I'm hoping someone has some insight into an issue I'm having with a newly registered app within Microsoft's Azure Portal (portal.azure.com).
My issue on login when I get the following dialog
The error code and message appears in the lower right corner;
AADSTS90094: This operation can only be performed by an administrator. Sign out and sign in as an administrator or contact one of your organization's administrators.
Configuration-wise, I believe I have this setup to not require admin consent, however there maybe something I'm missing.
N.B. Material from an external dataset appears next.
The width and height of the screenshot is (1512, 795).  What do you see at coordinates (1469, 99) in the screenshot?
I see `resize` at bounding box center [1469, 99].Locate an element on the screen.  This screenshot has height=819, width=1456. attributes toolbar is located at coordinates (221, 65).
My app is configured with;
Id Token, single tenant (web) application
Delegated, user consent permissions with no admin permissions
With the enterprise application, the configuration is set to;
- Enabled for users to sign-in:
Yes
- User assignment required:
Yes
- Visible to users:
Yes
- 4 users have been added with the
Default Access
role - Allow users to request access to this application:
No
(as they are assigned)
Last of all, within the azure directory itself under the Enterprise applications - User settings configuration I have set the company data user consent to Yes
When I navigate to either my application URL, or from the app within myapps.microsoft.com
, both give me the above dialog requesting an admin consent.
I don't want to grant admin consent if not required, as it seems a bit like using a sledgehammer to solve the problem.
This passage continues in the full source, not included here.